- PROBLEM DETAILS
Rewrite the rows below, replacing "Instruction" with "Command" everywhere it occurs and leaving everything else unchanged.

===== DATASET RECORDS

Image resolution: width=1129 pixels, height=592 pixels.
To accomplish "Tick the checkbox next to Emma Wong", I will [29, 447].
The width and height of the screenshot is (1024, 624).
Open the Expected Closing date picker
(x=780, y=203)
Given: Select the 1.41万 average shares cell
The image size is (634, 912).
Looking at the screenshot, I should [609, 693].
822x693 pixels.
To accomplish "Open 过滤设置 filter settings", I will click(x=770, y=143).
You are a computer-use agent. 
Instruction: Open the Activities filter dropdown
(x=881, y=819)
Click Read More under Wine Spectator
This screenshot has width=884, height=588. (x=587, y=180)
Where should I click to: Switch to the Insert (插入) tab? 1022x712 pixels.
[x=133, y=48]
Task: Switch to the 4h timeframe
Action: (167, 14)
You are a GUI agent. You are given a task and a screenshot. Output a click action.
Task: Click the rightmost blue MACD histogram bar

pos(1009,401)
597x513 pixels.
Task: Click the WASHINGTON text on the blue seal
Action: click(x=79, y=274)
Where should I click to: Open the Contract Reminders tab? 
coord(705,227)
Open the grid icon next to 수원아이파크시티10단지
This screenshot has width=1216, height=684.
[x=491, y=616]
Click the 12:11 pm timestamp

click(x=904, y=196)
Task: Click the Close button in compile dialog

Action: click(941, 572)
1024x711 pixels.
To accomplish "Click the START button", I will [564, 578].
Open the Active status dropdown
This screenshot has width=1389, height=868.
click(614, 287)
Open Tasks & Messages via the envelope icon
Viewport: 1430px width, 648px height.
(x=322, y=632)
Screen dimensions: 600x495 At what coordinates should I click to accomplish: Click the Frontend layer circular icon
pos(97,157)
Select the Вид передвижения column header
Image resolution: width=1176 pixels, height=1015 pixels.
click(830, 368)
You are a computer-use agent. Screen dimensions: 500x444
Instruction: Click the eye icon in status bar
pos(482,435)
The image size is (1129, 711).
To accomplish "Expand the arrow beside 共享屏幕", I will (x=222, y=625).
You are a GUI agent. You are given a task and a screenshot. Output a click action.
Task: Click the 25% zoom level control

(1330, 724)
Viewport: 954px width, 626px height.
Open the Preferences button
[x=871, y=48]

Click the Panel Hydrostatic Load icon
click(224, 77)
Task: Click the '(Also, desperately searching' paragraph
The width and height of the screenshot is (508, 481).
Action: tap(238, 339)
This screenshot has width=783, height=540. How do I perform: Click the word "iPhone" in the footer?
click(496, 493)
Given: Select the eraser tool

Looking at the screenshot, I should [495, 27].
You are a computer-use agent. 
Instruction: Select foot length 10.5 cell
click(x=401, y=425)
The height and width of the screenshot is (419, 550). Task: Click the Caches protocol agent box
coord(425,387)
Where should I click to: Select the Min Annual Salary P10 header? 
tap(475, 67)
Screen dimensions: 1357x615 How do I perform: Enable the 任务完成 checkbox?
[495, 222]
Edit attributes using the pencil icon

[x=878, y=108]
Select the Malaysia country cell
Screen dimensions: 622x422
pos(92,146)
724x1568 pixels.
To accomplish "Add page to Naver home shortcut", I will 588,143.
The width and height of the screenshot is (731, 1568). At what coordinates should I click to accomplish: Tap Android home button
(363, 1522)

==========

- RESPONSE BELOW
Image resolution: width=1129 pixels, height=592 pixels.
To accomplish "Tick the checkbox next to Emma Wong", I will [29, 447].
The width and height of the screenshot is (1024, 624).
Open the Expected Closing date picker
(x=780, y=203)
Given: Select the 1.41万 average shares cell
The image size is (634, 912).
Looking at the screenshot, I should [609, 693].
822x693 pixels.
To accomplish "Open 过滤设置 filter settings", I will click(x=770, y=143).
You are a computer-use agent. 
Command: Open the Activities filter dropdown
(x=881, y=819)
Click Read More under Wine Spectator
This screenshot has width=884, height=588. (x=587, y=180)
Where should I click to: Switch to the Insert (插入) tab? 1022x712 pixels.
[x=133, y=48]
Task: Switch to the 4h timeframe
Action: (167, 14)
You are a GUI agent. You are given a task and a screenshot. Output a click action.
Task: Click the rightmost blue MACD histogram bar

pos(1009,401)
597x513 pixels.
Task: Click the WASHINGTON text on the blue seal
Action: click(x=79, y=274)
Where should I click to: Open the Contract Reminders tab? 
coord(705,227)
Open the grid icon next to 수원아이파크시티10단지
This screenshot has width=1216, height=684.
[x=491, y=616]
Click the 12:11 pm timestamp

click(x=904, y=196)
Task: Click the Close button in compile dialog

Action: click(941, 572)
1024x711 pixels.
To accomplish "Click the START button", I will [564, 578].
Open the Active status dropdown
This screenshot has width=1389, height=868.
click(614, 287)
Open Tasks & Messages via the envelope icon
Viewport: 1430px width, 648px height.
(x=322, y=632)
Screen dimensions: 600x495 At what coordinates should I click to accomplish: Click the Frontend layer circular icon
pos(97,157)
Select the Вид передвижения column header
Image resolution: width=1176 pixels, height=1015 pixels.
click(830, 368)
You are a computer-use agent. Screen dimensions: 500x444
Command: Click the eye icon in status bar
pos(482,435)
The image size is (1129, 711).
To accomplish "Expand the arrow beside 共享屏幕", I will (x=222, y=625).
You are a GUI agent. You are given a task and a screenshot. Output a click action.
Task: Click the 25% zoom level control

(1330, 724)
Viewport: 954px width, 626px height.
Open the Preferences button
[x=871, y=48]

Click the Panel Hydrostatic Load icon
click(224, 77)
Task: Click the '(Also, desperately searching' paragraph
The width and height of the screenshot is (508, 481).
Action: tap(238, 339)
This screenshot has width=783, height=540. How do I perform: Click the word "iPhone" in the footer?
click(496, 493)
Given: Select the eraser tool

Looking at the screenshot, I should [495, 27].
You are a computer-use agent. 
Command: Select foot length 10.5 cell
click(x=401, y=425)
The height and width of the screenshot is (419, 550). Task: Click the Caches protocol agent box
coord(425,387)
Where should I click to: Select the Min Annual Salary P10 header? 
tap(475, 67)
Screen dimensions: 1357x615 How do I perform: Enable the 任务完成 checkbox?
[495, 222]
Edit attributes using the pencil icon

[x=878, y=108]
Select the Malaysia country cell
Screen dimensions: 622x422
pos(92,146)
724x1568 pixels.
To accomplish "Add page to Naver home shortcut", I will 588,143.
The width and height of the screenshot is (731, 1568). At what coordinates should I click to accomplish: Tap Android home button
(363, 1522)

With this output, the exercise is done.